Poszła kobieta na rynek, a tam słyszy jak jeden z gości krzyczy: 
– Komary, komary, unikalne komary, jedyne 5 złotych sztuka! 
Zdziwiona podchodzi i pyta: 
– Panie, co pan tu za oszustwo ludziom wciska?! Komary po 5 złotych! Oszalałeś pan czy co? 
Facet na to: 
 – Ależ proszę pani, to są specjalne, tresowane komary. Jak pani kupi takiego jednego, weźmie do domu, położy się i wypuści komara – to on zrobi pani tak dobrze, jak pani jeszcze przedtem nie miała… 
– Panie, żarty pan sobie robisz, tresowany komar tez coś! 
– Mowie pani, ze to szczera prawda, żaden kit.

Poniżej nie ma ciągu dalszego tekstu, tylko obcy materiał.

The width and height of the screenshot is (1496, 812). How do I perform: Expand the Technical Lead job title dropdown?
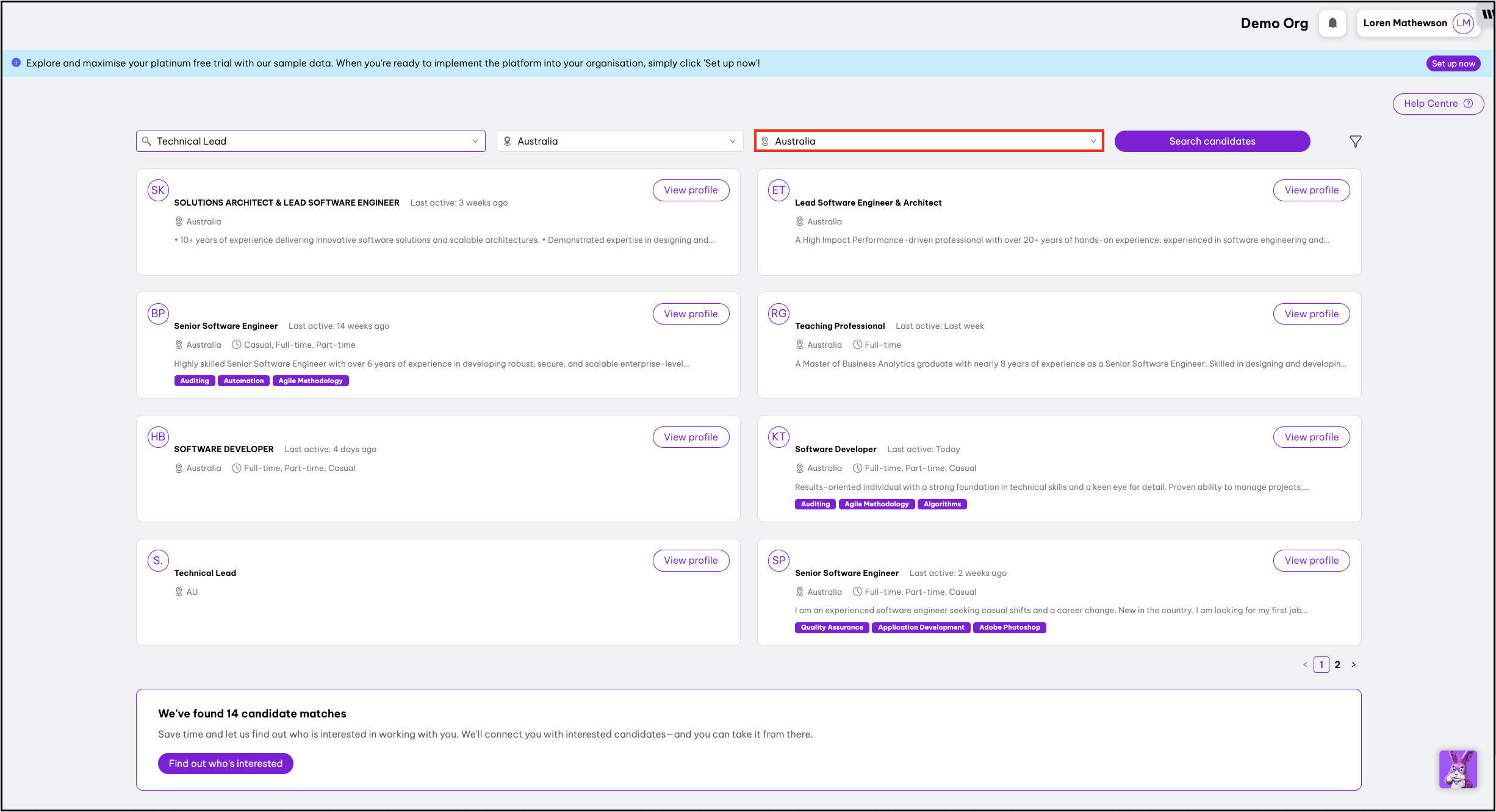tap(475, 142)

Zresztą jak się pani nie spodoba, to za komara zwracam pieniądze. 
Myśli kobieta, a co tam 5 złotych nie majątek, zobaczymy. Facet zapakował jej komara do słoika. 
 Poszła kobieta do domu, rozebrała się wypuściła komara a ten uciekł i siadł na żyrandolu. Kobieta, cala napalona czeka, a tu nic! 
Wkurzona dzwoni do sprzedawcy. 
– Panie, co za kit! Miało być dobrze, a tu komar siedzi na żyrandolu i nic. Co to za tresowanie! 
– Niemożliwe, coś musiała pani zrobić nie tak, za 5 minut do pani przyjadę. 
Facet przyjeżdża i patrzy, faktycznie – kobieta leży na łóżku rozebrana, komar siedzi na żyrandolu… 
Gość zrezygnowany, zaczyna rozpinać spodnie i mówi groźnie do komara: 
 – Ostatni raz ci kurwa pokazuje…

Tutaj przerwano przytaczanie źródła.